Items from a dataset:
____________________

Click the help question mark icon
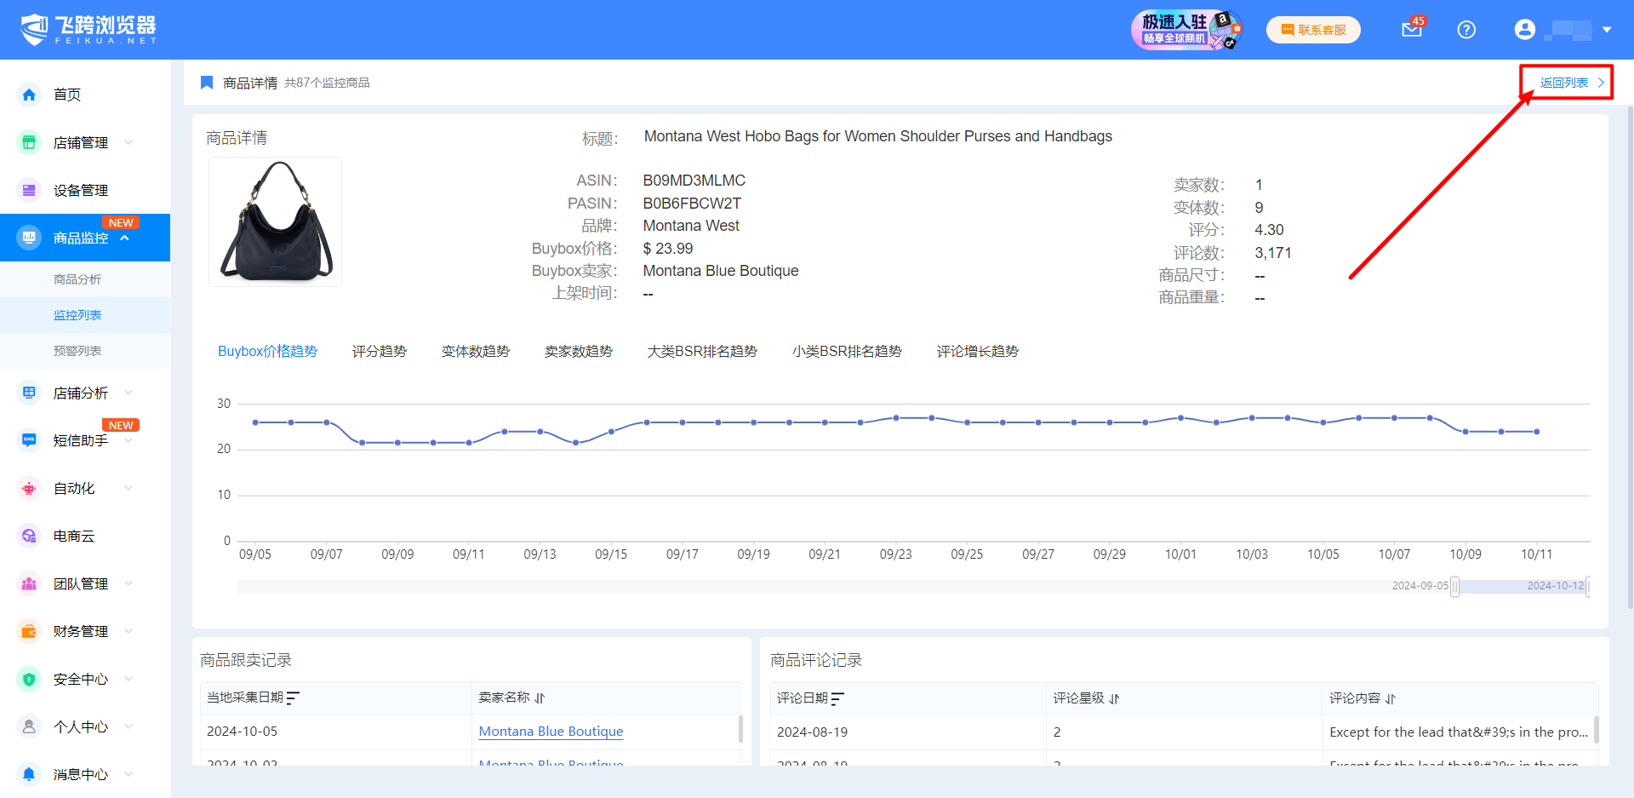Screen dimensions: 1634x798 (x=1465, y=30)
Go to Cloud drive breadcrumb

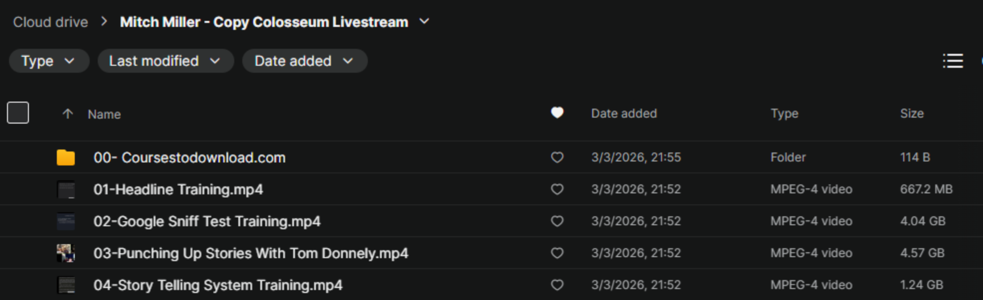50,22
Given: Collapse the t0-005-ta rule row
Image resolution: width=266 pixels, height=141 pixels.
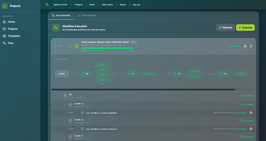Looking at the screenshot, I should point(65,105).
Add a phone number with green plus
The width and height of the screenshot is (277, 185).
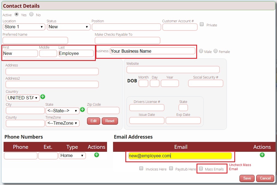point(96,155)
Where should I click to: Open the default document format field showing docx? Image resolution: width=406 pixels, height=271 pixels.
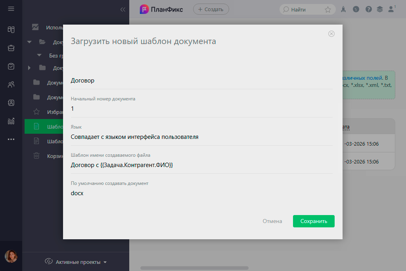click(x=201, y=194)
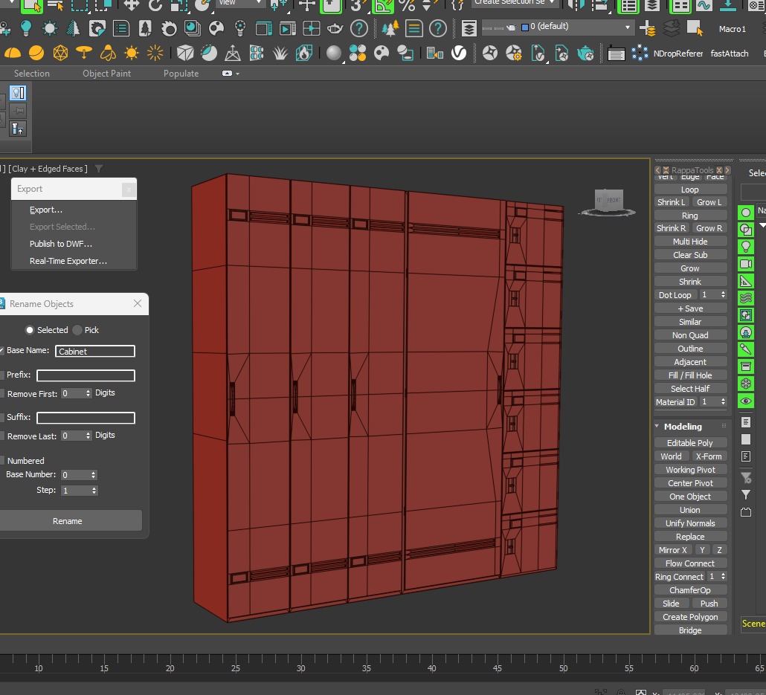
Task: Enable the Suffix checkbox
Action: pos(2,417)
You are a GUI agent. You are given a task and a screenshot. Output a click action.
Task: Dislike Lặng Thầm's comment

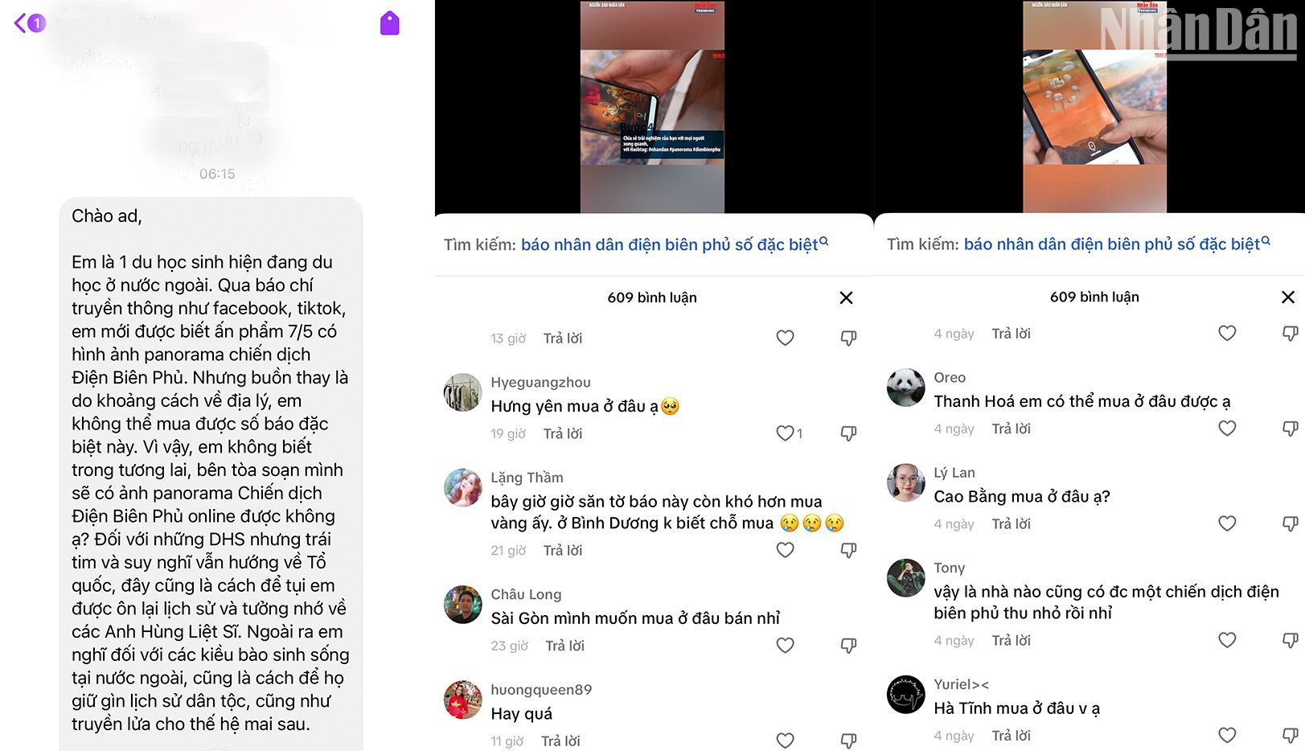coord(848,550)
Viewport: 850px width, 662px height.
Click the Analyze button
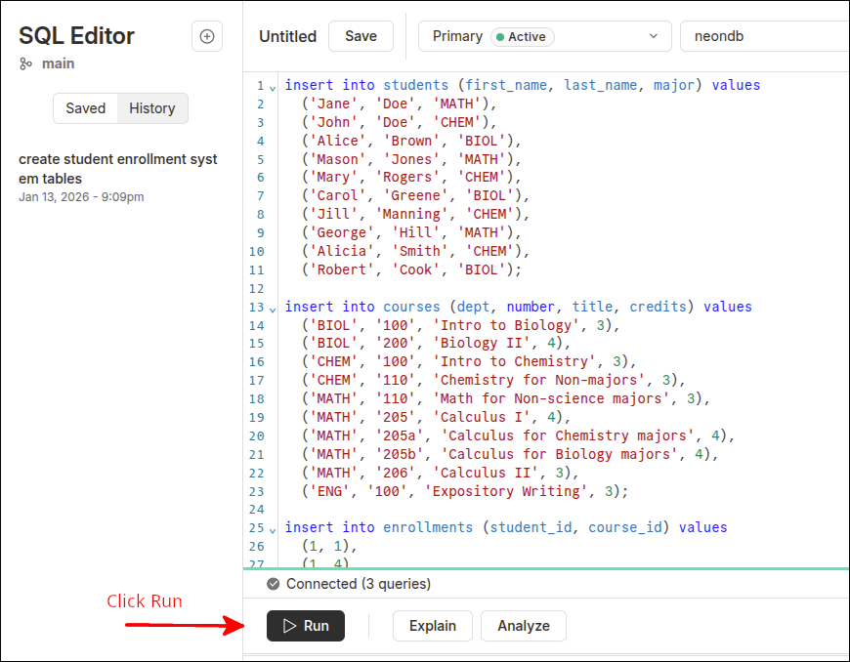pos(523,626)
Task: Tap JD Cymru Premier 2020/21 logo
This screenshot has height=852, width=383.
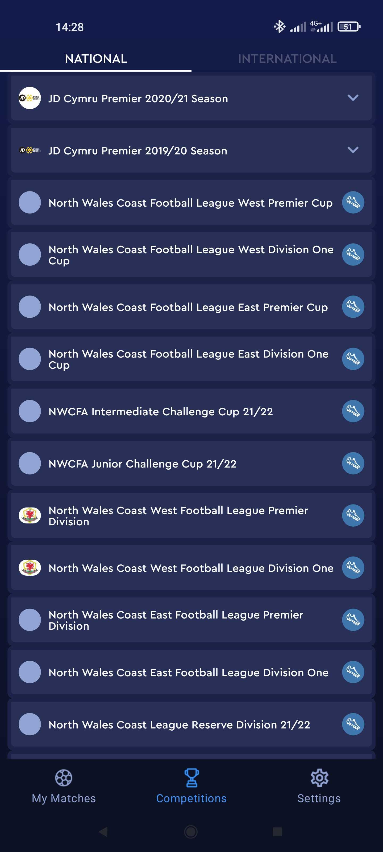Action: [x=30, y=98]
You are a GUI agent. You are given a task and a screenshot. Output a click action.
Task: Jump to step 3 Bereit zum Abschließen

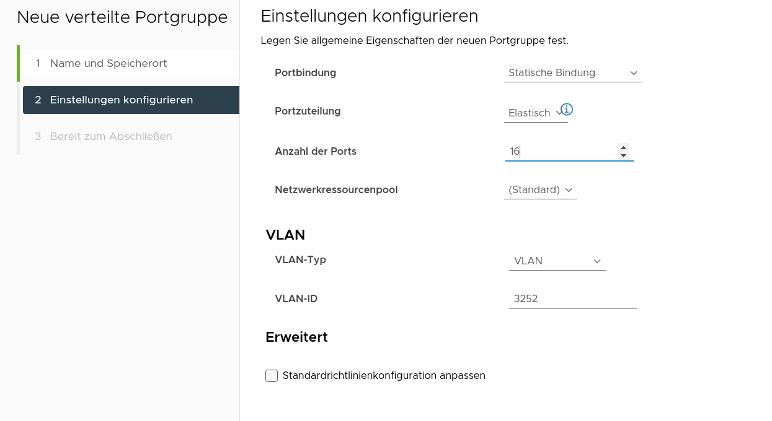(x=111, y=137)

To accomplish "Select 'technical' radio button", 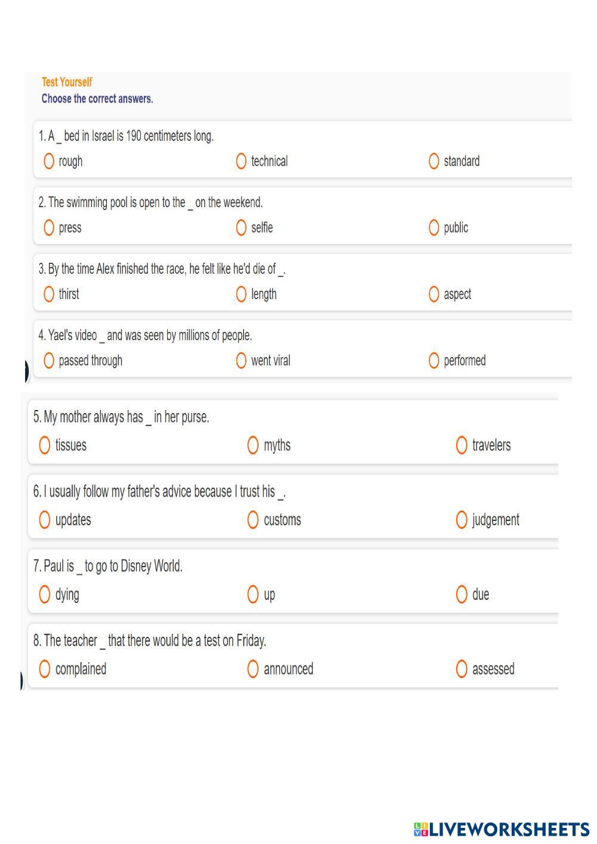I will coord(241,161).
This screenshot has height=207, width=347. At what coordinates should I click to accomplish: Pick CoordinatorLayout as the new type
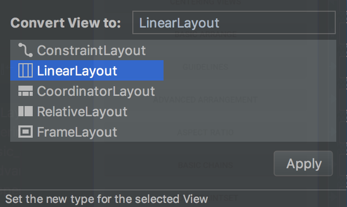coord(96,91)

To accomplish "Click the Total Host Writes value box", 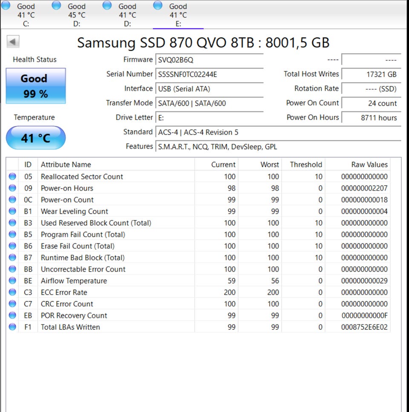I will click(x=371, y=74).
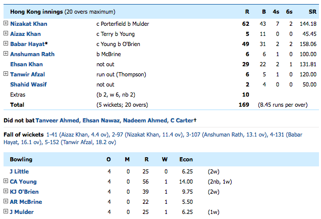Expand Aizaz Khan's batting row
The width and height of the screenshot is (321, 219).
pyautogui.click(x=6, y=34)
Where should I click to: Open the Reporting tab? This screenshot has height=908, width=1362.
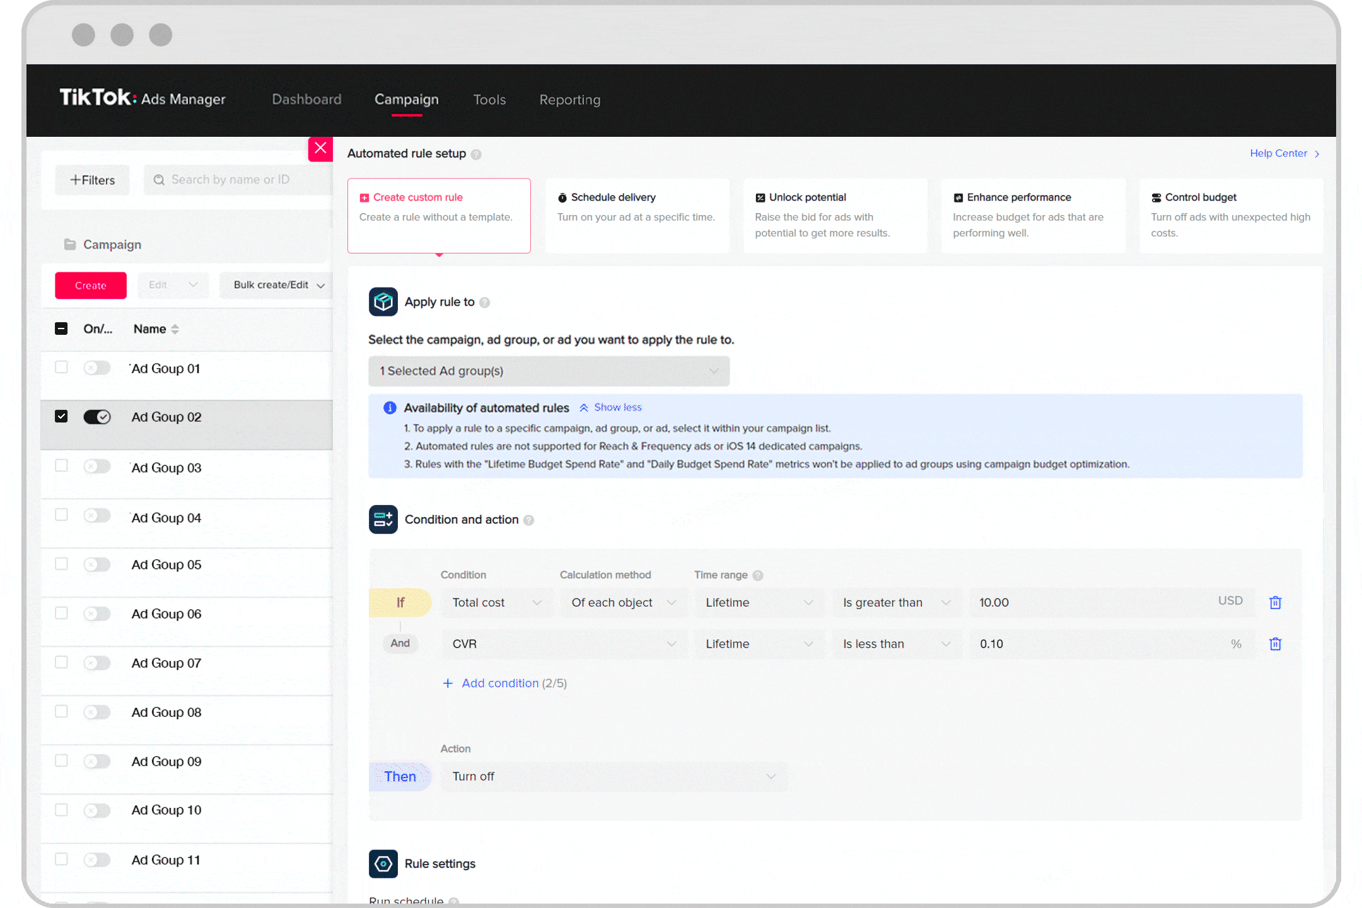click(571, 100)
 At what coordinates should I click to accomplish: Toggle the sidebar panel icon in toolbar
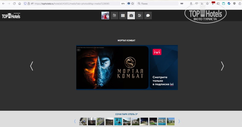point(218,4)
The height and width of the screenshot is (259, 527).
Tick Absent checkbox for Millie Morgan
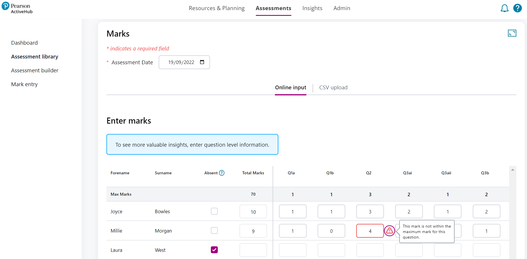(214, 231)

____________________

Exercise: The answer must be the lines above, word for word, from the first one through the line with "Add a phone number with green plus", pictures excluded.

Written answer:
Click the help question mark icon
Screen dimensions: 1634x798 (x=1465, y=30)
Go to Cloud drive breadcrumb

50,22
Given: Collapse the t0-005-ta rule row
Image resolution: width=266 pixels, height=141 pixels.
Looking at the screenshot, I should point(65,105).
Add a phone number with green plus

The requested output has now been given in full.